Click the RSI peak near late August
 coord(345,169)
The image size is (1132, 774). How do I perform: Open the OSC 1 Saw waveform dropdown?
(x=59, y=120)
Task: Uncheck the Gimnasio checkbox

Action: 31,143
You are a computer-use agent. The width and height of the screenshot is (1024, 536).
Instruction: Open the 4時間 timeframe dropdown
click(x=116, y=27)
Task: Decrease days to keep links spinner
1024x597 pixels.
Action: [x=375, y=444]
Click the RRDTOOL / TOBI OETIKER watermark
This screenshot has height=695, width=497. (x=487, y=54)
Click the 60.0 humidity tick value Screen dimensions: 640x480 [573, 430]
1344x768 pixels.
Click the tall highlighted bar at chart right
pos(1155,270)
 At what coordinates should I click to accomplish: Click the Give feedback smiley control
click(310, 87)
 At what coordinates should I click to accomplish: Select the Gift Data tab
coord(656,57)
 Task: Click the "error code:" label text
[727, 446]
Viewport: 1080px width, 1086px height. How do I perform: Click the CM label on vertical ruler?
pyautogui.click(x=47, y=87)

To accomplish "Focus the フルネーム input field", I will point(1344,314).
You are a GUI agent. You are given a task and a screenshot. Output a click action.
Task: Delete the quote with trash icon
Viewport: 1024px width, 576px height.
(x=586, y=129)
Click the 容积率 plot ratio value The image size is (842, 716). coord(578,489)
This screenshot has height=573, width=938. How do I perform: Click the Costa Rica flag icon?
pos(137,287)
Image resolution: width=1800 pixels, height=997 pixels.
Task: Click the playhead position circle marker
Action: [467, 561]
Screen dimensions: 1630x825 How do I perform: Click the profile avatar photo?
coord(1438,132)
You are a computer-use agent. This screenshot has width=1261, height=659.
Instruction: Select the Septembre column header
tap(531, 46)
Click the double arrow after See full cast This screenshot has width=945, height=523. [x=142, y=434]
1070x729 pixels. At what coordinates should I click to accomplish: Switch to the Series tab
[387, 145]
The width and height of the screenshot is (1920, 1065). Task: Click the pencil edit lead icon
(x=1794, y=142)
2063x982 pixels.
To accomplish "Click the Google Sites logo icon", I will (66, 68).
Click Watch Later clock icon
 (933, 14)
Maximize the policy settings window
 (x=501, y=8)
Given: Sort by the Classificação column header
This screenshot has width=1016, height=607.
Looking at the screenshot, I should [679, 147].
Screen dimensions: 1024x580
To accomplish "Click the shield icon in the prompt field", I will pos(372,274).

+++

- **Instructions to follow**
Where a line of the listing holds "field", show that line.

- **Result of this task**
To accomplish "Focus the フルネーム input field", I will point(1344,314).
To accomplish "Click the shield icon in the prompt field", I will pos(372,274).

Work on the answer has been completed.